--- Entries supplied Enclosed Below ---
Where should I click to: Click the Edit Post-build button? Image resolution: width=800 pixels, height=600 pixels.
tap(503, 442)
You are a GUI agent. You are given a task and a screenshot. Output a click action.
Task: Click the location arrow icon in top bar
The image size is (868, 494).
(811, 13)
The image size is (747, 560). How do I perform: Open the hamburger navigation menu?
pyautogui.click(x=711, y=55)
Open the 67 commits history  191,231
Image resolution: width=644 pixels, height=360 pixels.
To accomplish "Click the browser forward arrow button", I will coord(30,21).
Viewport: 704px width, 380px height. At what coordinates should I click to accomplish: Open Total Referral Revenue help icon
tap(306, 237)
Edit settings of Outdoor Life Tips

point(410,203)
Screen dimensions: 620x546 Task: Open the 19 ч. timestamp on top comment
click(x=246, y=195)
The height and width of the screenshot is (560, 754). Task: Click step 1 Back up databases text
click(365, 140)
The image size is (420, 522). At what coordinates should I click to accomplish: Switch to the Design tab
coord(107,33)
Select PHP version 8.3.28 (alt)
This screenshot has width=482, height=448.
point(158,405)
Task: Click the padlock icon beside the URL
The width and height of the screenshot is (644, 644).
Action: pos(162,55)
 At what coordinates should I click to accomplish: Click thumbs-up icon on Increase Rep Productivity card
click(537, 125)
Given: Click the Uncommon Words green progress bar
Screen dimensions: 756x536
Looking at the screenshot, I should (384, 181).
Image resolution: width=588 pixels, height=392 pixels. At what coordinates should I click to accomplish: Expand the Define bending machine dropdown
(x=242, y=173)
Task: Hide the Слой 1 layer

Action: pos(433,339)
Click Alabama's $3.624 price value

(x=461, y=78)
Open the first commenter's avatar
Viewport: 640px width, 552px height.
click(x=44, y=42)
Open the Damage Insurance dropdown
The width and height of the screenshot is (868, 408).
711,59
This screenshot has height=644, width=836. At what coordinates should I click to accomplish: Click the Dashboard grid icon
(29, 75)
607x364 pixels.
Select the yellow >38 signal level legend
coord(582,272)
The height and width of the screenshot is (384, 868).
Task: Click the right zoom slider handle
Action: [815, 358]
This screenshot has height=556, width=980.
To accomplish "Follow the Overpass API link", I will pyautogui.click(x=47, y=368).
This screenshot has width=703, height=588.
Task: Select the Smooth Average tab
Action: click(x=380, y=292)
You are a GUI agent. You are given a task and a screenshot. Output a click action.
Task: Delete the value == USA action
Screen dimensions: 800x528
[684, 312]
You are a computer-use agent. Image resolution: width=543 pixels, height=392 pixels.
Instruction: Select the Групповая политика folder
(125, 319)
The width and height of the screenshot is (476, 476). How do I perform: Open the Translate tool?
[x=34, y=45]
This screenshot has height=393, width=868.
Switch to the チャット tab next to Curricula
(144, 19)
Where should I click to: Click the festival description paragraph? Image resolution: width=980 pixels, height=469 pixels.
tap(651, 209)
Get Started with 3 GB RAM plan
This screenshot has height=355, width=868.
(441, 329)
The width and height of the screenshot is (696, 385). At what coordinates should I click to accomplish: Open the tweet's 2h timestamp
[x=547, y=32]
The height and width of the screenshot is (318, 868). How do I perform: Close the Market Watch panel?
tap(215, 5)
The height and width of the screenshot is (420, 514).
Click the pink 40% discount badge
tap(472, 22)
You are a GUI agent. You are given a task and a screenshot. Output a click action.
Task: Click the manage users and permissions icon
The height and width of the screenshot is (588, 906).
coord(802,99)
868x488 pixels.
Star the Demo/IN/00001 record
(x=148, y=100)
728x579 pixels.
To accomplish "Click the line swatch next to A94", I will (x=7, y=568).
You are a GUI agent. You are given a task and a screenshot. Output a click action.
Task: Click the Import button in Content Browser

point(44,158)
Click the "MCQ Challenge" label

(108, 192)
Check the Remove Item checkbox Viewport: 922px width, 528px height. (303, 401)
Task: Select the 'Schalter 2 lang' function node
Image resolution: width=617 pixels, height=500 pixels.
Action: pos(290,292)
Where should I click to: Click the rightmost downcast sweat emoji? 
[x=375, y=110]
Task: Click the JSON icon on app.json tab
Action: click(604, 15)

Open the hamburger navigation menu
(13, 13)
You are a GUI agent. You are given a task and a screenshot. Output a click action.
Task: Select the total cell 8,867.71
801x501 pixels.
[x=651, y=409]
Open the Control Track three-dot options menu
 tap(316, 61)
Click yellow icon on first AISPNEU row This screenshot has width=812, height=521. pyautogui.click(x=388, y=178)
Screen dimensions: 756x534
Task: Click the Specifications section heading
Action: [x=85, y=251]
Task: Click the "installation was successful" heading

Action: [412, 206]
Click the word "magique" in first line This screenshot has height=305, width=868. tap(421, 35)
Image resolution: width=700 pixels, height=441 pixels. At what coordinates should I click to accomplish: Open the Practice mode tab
--- End of Enclosed Entries supplied ---
Task to complete: Take every line of the material that contains the word "arrow", and copy it.

Answer box:
Task: Click the location arrow icon in top bar
To accomplish "Click the browser forward arrow button", I will coord(30,21).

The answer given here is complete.